Credit risk

A buys a call with strike price 30. Spot price is 35. How much is the credit risk? I thought it was 5. But CFA sample says 35. How come it is 35? Help is appeciated.

Was spot price 35 or was the value of the option 35?

Not to get too cute here, but it also depends on the type of option. If European option, no current credit risk, only potential current risk.

i believe they mentioned the price of the option was 35 which is of course a ridiculous price that may trick you.

Bought call (question doesn’t say the price of the option). Strike is 30 and spot price is 35. This is from the free online sample. My answer was 5 but the correct answer was 35. It didn’t say whether it was an american or european either.

That was the *price* of the option, not the strike.
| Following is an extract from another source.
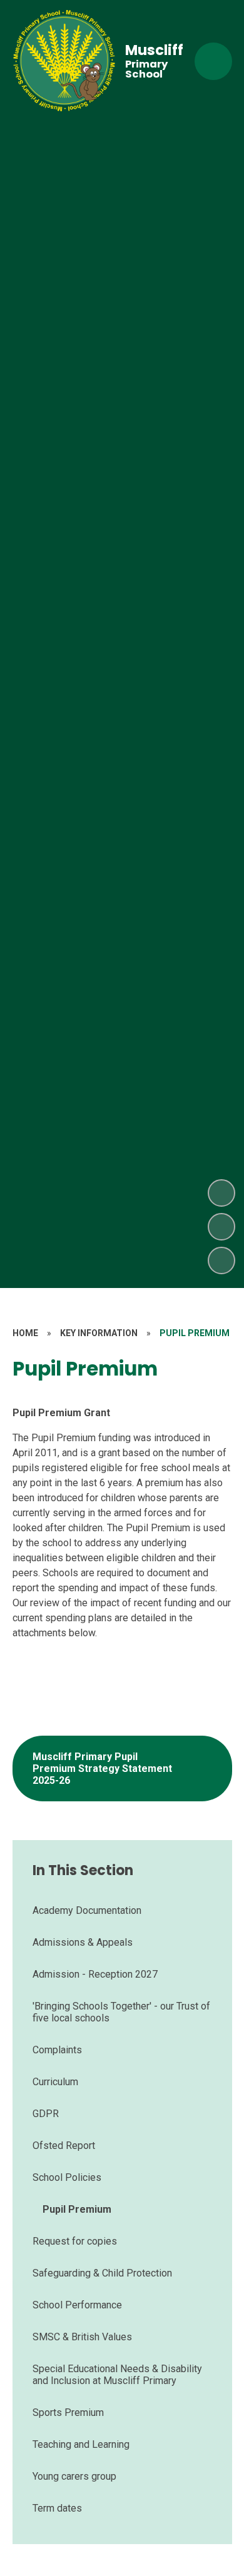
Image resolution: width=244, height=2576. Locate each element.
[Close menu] (213, 61)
I think I got caught on this too! MH

I remember this q. I thought it said price of the option.

Also black scholes are ready discounts the price of the option so you already have the PV.

so the spot was 30 and price of the option was 35?

Yeah spot of the underlying was 30 price of the option was 35

Yeah, just did this. Kinda tricky but fair if you RTFQ. I thought that he bought the option for $30 and it was now worth $35. I don’t remember any mention of the underlying price. Either way, the price of the option now is all that matters.

That makes more sense ozzy.

Ozzy’s correct. It was: Determine the credit risk on a call option the bank purchased for $30, the current price of the option is $35. I got caught on this one also. I also got caught on the “What is the payoff” by picking the profit instead of the payoff. Apparently you really do need to RTFQ.

Yes, rule #1. Can’t tell you how many times I’ve been burned by that.